Source passage:
================

Romnichal - Hygiene Customs

Hygiene Customs

Romany culture is intrinsically linked to a nomadic lifestyle which brings with it very complicated yet vital rules regarding hygiene. In the days before tarmac roads Gypsies were travelling in wooden wagons or often on foot with tents and horses on dirt tracks all year round. This meant that everybody and everything had to keep extremely clean using methods of washing that would not be shared with the settled communities. The loss of a nomadic lifestyle did not erase the centuries of traditions that had arisen regarding hygiene. Gypsies never share cups, plates or cutlery with anybody else (not even their own husbands or wives) and all these items are washed in running water, never still, and then soaked in a separate bowl of boiled water, dried with a towel used only for that purpose (there is no such thing as multi-use tea towels) and then washed again in running water before being reused. In Wagon Times (the days before modern caravans and houses) this was essential to hygiene because of the pervasiveness of dust and the risk of disease from contact with stagnant water.

The upper body is viewed as clean and the lower body is dirty, therefore t-shirts, shirts, hats, scarves etc. can be washed together but lower body garments cannot. Underwear is washed in completely separate bowls from upper body garments and in some cases not even with trousers or skirts. Male clothing is always washed in separate bowls from female clothing so ideally Gypsy women (always women) would have at least four different bowls which are reserved for the different types of clothing. In Wagon Times men’s upper garments would be washed furthest upstream (in a river), followed by women’s upper garments, then men’s underwear followed by women’s underwear further downstream. Men would bathe themselves upstream from men’s underwear and women would bathe themselves upstream from their underwear. Plates would be washed upstream from everything else. Dogs would be allowed to swim downstream from everything else and horses could wash wherever they pleased, as horses are sacred animals and considered intrinsically clean.

Contact with blood or death renders one unclean as does contact with bodily waste. Urine is not allowed to come into contact with clothing and still water is avoided also. Menstrual blood is considered to be both unclean and to possess magical powers. When a woman gives birth she is treated with awe and many superstitions surround her presence. No outsiders are allowed physical contact with her and she will not sleep with her husband until the baby is christened. During this time she only washes in holy water and she cannot cook or clean, during this period the men take over the tasks normally only associated with women. This is not for fear of ritual pollution but for fear of her blood’s power. The baby’s ankle is tied with a red string which he or she will wear until the age of one, the red signifies the mother’s blood. Even the words spoken by a new mother are powerful.

In the times of the plagues in Europe Gypsies were declared to be in league with the Turks (and by default the Devil) because they avoided the plague due to their strict hygiene rules at a time when settled people in Western Europe bathed considerably less often; and then without the attempts at separating 'clean' from used water that would not be widespread in Europe until the Germ theory of disease was understood. It was at this time that Gypsies earned the reputation for occult powers and when the first laws against them settling were implemented. Back then Gypsies travelled but stayed in inns, the anti-settlement laws banned all that and they took to the road, settled people viewed them with fear and declared them dirty because they were polluted by the devil.

================

Supplied information:

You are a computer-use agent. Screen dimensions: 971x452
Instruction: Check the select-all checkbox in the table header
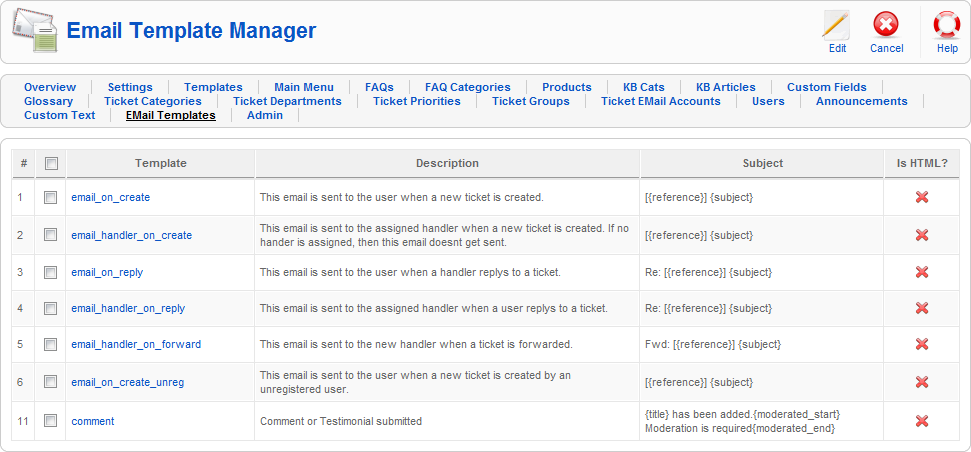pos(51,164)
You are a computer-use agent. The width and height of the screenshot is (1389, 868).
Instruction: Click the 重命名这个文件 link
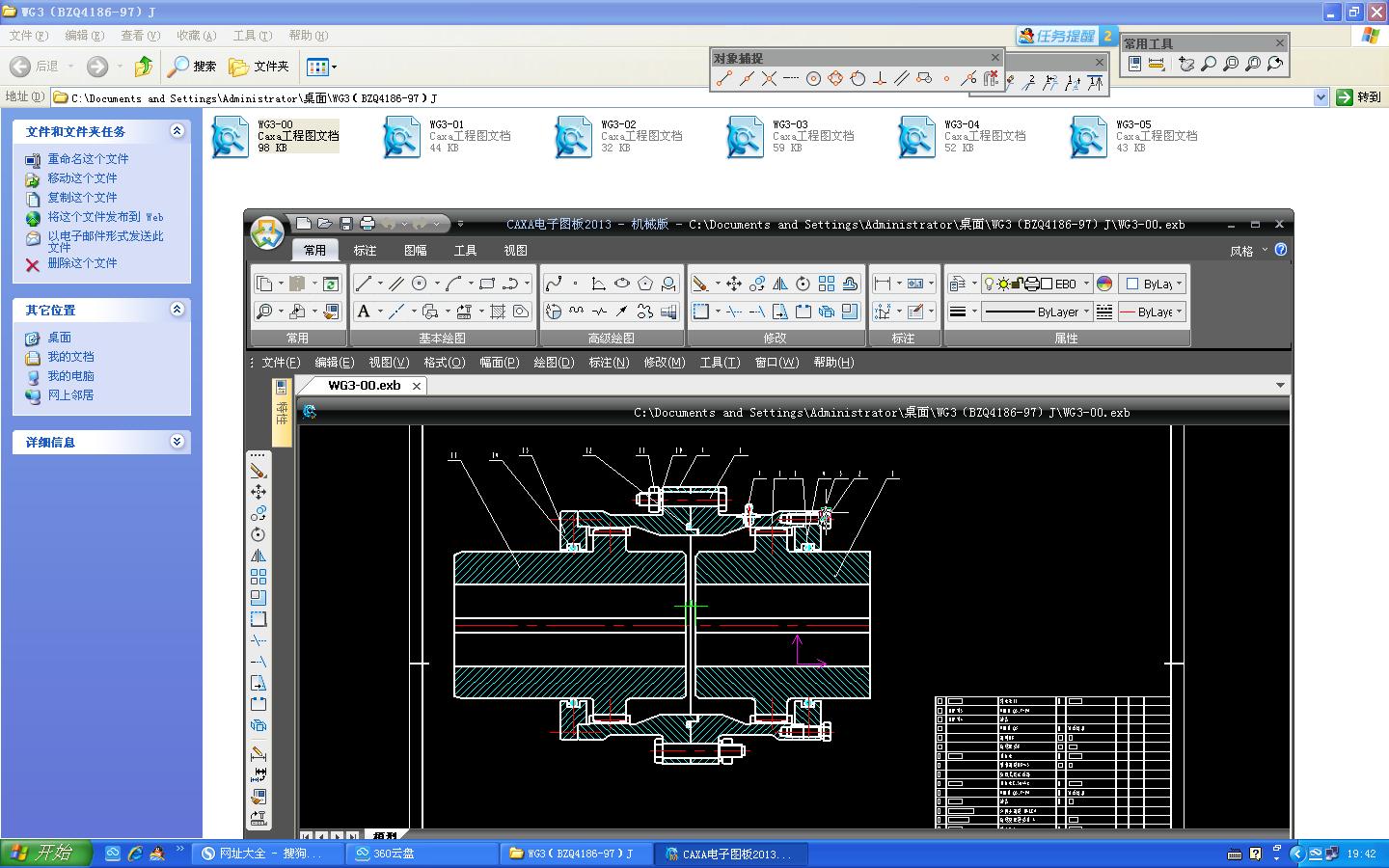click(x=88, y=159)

================

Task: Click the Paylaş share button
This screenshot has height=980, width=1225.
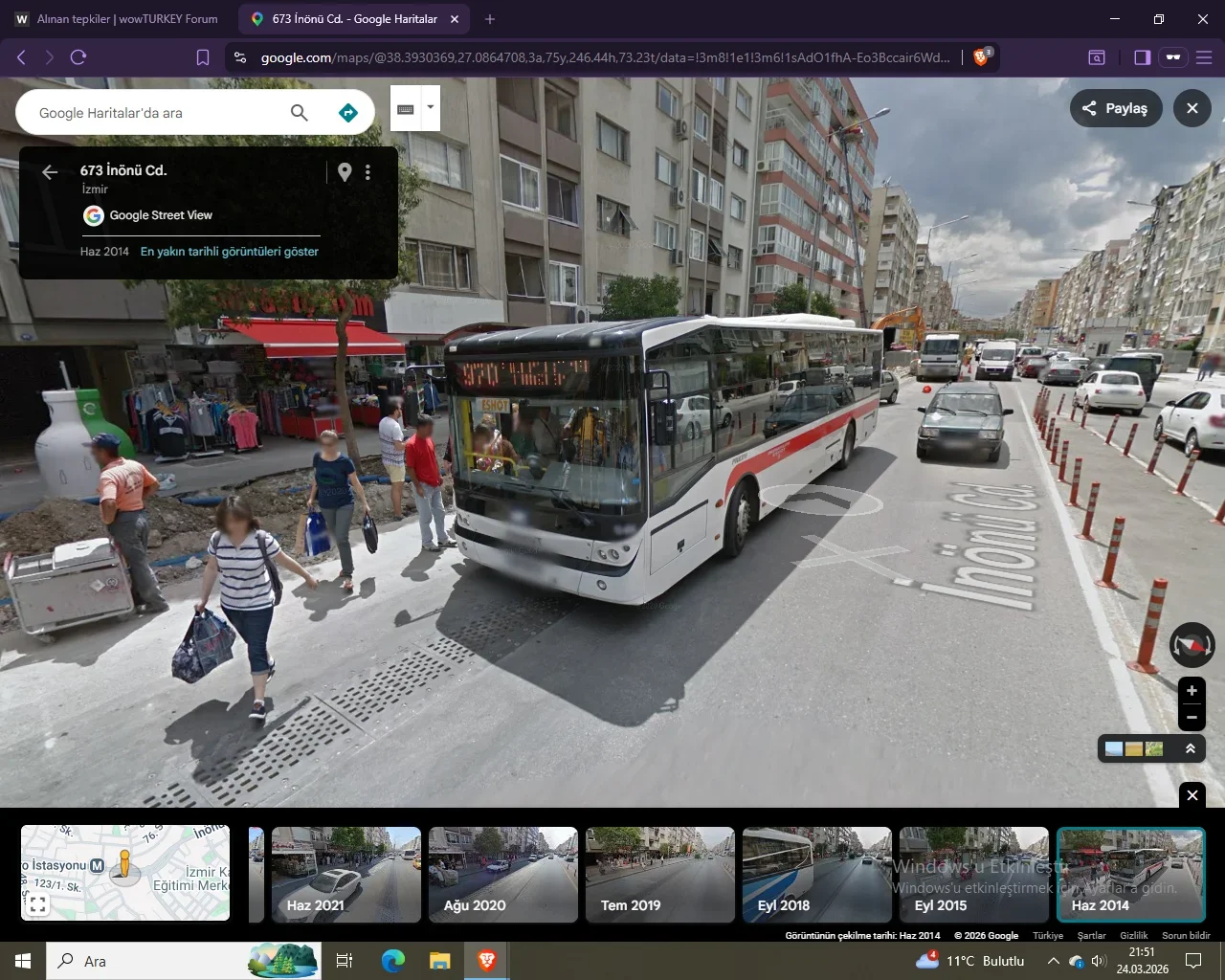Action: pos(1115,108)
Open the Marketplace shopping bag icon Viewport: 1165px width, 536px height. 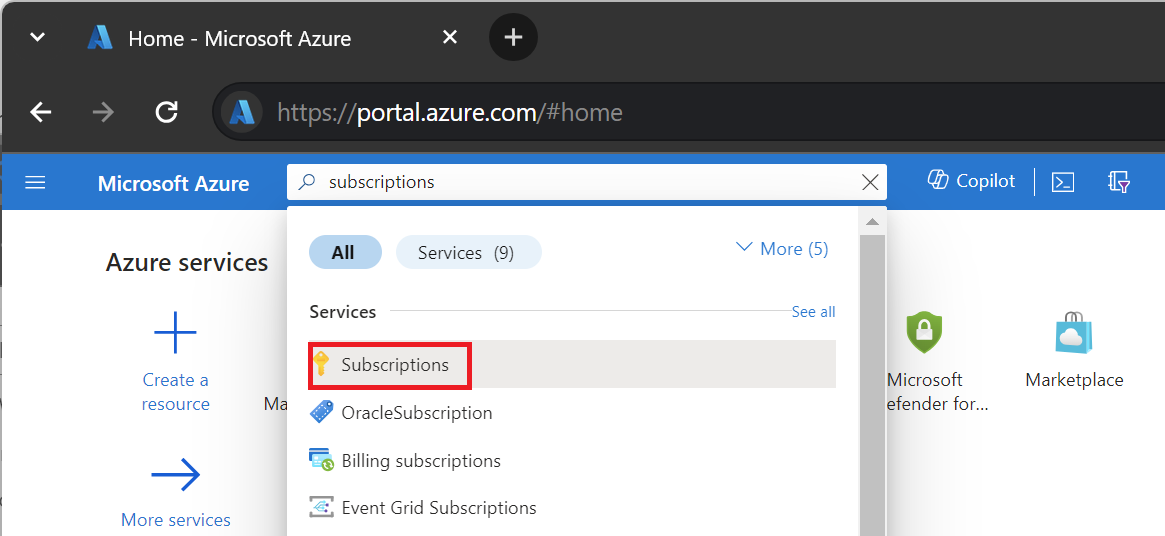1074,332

================

Task instructions:
1. Rename "red string" as "red thread" in the hygiene customs passage. Write out the part that opens with the words containing "Contact with blood" and closes with "mother are powerful.".
2. In the hygiene customs passage, recast the paragraph beginning "The upper body is viewed as clean" as a brief bulleted list that keeps its main facts.
Work only from the hygiene customs passage.

Task-by-task solutions:
1.
Contact with blood or death renders one unclean as does contact with bodily waste. Urine is not allowed to come into contact with clothing and still water is avoided also. Menstrual blood is considered to be both unclean and to possess magical powers. When a woman gives birth she is treated with awe and many superstitions surround her presence. No outsiders are allowed physical contact with her and she will not sleep with her husband until the baby is christened. During this time she only washes in holy water and she cannot cook or clean, during this period the men take over the tasks normally only associated with women. This is not for fear of ritual pollution but for fear of her blood’s power. The baby’s ankle is tied with a red thread which he or she will wear until the age of one, the red signifies the mother’s blood. Even the words spoken by a new mother are powerful.

2.
- The upper body counts as clean and the lower body as dirty. Upper-body garments may be washed together, but lower-body garments may not.
- Underwear is washed in bowls separate from upper-body garments, sometimes even separate from trousers or skirts.
- Men's and women's clothing is always washed in separate bowls, so women ideally keep at least four bowls.
- In Wagon Times, river washing ran from upstream to downstream: men's upper garments, women's upper garments, men's underwear, then women's underwear.
- Men and women each bathed upstream from their own underwear.
- Plates were washed upstream from everything else. Dogs swam downstream from everything else.
- Horses, sacred and considered clean, could wash anywhere.